Our Research: Leveraging extreme biology for discovery

 

Transient Regeneration-Activated Cell States (TRACS)

Our previous work used a whole animal single cell sequencing strategy to identify three tissues that significantly alter their transcriptional output during planarian regeneration. In the muscle, a subset of anterior facing cells activate genes important for patterning and stem cell proliferation near the wound. In the epidermis, two different cell types express genes important for wound healing and stem cell maintenance. And finally, in the intestine, basal outer cells express genes important for stem cell proliferation and enterocytes express genes important for tissue remodeling. Importantly, these wound-induced cellular states are activated independent of stem cell proliferation. We named them Transient Regeneration-Activated Cell States (TRACS). Future work will determine what signaling pathways and cell types are regulated by TRACS and what role TRACS play in regeneration and repair of other types of injuries.

 

Integration of animal health, the environment, and behavior

Planarian flatworms need to decide when to produce clonal progeny by asexual reproduction (fission).

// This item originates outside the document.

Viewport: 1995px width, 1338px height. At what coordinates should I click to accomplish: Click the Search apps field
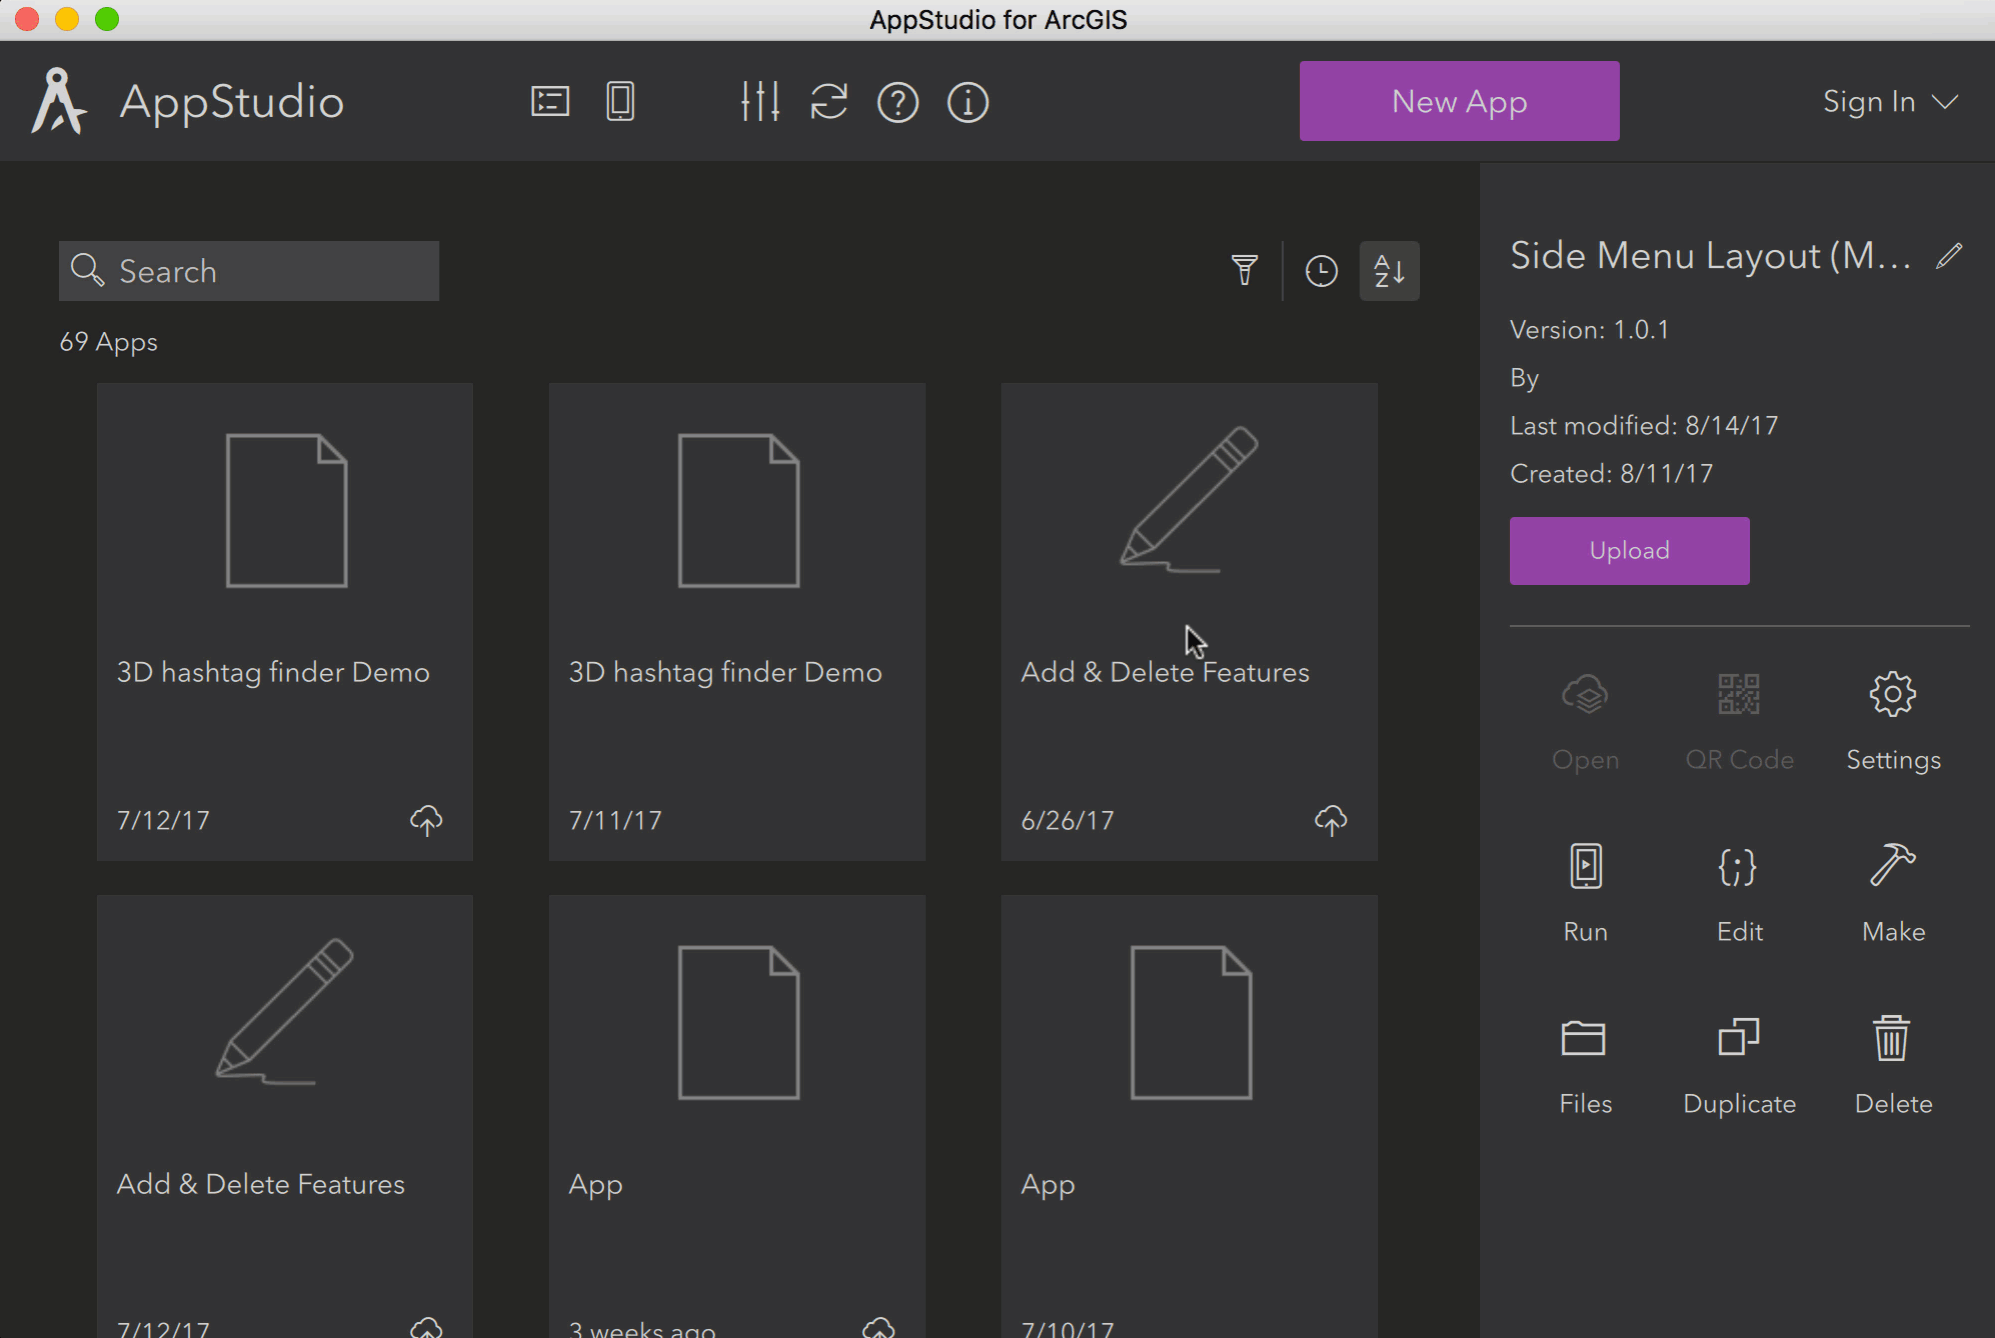pos(249,271)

Fission rates are dependent on nutrition, size, environmental cues like temperature and mechanical forces, and the underlying regenerative capacity of the animal. We are interested in discovering how the animal senses the optimal conditions for asexual reproduction and translates that stimuli into a behavioral output. How do diverse organ systems across the animal communicate with the central nervous system to ensure that asexual reproduction is successful?